Depois da intervenção televisiva de ontem de Manuela Ferreira Leite, já deu para perceber qual a estratégia de Cavaco Silva na actual crise política (sim, trata-se de uma crise política): manter-se "resguardado" e em silêncio enquanto vai mandando avançar os seus "peões" (Alexandre Relvas, Ferreira Leite, etc) num cerco que se vai apertando em torno Pedro Passos Coelho, tentando forçá-lo à "rendição", isto é, a reverter algumas das suas anunciadas medidas mais polémicas. Depois, caso isto não seja suficiente, sugerir aos deputados, principalmente aos da maioria, manobrem nesse mesmo sentido. Por fim, tal como já o fez, aguardando seja da iniciativa de alguns deputados o envio do Orçamento de Estado para fiscalização preventiva junto do Tribunal Constitucional. Cavaco Silva tenta assim, manobrando nos bastidores, retomar alguma da influência política perdida nos últimos tempos, e previsível quando um dos mais importantes objectivos tácticos - a eleição de uma liderança "amiga" no PSD - acabou por falhar com a derrota de Ferreira Leite. No fundo, aproveitará a actual fragilidade do governo para reforçar o seu peso político junto deste e evitar perder o PS como aliado. Mas, e porque não assume Cavaco Silva uma posição mais clara e de primeira-linha, como aconteceu quando, ao longo do tempo, actuou no sentido de desgastar os governos de José Sócrates levando este, por fim, à demissão? Bom, por várias razões, e não apenas pela existência de uma proximidade ideológica, que não só não será muito clara como me parece até descartável para o actual Presidente da República.

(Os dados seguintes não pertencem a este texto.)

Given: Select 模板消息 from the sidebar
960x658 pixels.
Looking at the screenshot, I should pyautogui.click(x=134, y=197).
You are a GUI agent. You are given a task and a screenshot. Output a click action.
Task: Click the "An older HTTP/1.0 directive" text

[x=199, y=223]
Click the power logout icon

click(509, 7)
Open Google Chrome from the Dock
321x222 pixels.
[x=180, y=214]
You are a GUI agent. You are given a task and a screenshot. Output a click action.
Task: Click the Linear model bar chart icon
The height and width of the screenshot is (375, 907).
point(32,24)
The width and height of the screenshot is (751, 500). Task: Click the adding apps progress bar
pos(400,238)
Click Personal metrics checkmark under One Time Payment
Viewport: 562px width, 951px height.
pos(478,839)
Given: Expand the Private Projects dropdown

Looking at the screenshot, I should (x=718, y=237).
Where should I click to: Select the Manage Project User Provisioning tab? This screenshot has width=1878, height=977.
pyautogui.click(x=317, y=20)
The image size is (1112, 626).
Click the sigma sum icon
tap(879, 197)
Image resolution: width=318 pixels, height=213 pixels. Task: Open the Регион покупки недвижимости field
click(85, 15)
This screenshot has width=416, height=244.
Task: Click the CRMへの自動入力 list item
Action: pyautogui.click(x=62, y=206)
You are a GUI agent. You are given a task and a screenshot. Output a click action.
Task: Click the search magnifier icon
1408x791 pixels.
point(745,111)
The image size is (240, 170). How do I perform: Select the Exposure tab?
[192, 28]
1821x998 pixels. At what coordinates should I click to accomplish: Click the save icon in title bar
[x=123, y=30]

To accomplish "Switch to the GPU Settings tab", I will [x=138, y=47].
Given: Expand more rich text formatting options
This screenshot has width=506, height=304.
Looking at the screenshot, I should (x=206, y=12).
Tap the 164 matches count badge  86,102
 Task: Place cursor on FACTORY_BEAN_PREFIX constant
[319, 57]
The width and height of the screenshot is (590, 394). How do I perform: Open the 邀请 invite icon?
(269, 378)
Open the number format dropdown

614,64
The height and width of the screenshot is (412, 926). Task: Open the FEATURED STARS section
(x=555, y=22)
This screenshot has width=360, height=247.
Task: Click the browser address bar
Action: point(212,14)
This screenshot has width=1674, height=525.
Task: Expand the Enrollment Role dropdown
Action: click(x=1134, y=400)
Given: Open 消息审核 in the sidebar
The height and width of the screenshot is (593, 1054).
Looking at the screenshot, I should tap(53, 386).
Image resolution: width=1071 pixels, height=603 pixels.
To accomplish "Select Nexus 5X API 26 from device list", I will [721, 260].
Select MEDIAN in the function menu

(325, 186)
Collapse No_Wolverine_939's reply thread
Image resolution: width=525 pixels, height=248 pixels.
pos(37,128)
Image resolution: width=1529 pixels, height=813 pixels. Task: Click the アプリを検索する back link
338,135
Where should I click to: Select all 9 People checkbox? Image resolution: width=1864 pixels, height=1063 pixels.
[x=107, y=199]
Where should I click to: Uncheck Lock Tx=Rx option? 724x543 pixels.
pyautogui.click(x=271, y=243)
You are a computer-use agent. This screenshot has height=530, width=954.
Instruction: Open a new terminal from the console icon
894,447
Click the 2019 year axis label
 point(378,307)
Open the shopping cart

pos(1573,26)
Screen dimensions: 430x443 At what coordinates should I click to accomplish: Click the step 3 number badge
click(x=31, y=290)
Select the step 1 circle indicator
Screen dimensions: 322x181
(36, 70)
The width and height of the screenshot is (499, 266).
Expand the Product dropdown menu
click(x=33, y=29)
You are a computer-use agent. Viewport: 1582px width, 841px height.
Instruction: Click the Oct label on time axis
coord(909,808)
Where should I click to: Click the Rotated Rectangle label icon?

- Em primeiro lugar porque, estando o país sob intervenção externa, Cavaco Silva, enquanto Presidente da República, não pode nem quer ser acusado de ser o causador de uma crise política grave.
- Em segundo lugar, e face ás debilidades e divisões no PS, Cavaco Silva não vê aí - e se calhar com razão - uma alternativa credível.
- Em terceiro lugar porque, de uma ou de outra forma, Cavaco Silva é o "pai" (melhor dizendo, o "padrasto") deste governo e, de forma indirecta, também da actual liderança do PS, para a qual, levando a anterior direcção do PS à demissão (independentemente dos erros desta), muito contribuiu. Não se irá desautorizar a si próprio.
- Por último, e face à gravidade da situação económica do país e à contestação que a "austeridade", o ajustamento" e o empobrecimento" geram, Cavaco Silva quererá sempre resguardar-se, cultivando a sua imagem favorita de "estar acima dos partidos e dos políticos" e assim passar, mais uma vez, entre os "pingos da chuva".
Em resumo, parece-me ser este o guião", e desiludam-se os que esperam um Presidente da República com uma actuação mais activamente visível nesta conjuntura.